[Data items]

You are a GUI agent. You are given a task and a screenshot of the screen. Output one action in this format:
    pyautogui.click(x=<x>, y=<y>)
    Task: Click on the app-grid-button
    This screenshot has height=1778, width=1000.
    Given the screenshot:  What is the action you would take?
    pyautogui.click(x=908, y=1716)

**WHAT TO WORK ON**
Reproduce every line of the rows above without changing a single character.

**RESULT OF THIS TASK**
You are a GUI agent. You are given a task and a screenshot of the screen. Output one action in this format:
    pyautogui.click(x=<x>, y=<y>)
    Task: Click on the app-grid-button
    This screenshot has height=1778, width=1000.
    Given the screenshot:  What is the action you would take?
    pyautogui.click(x=908, y=1716)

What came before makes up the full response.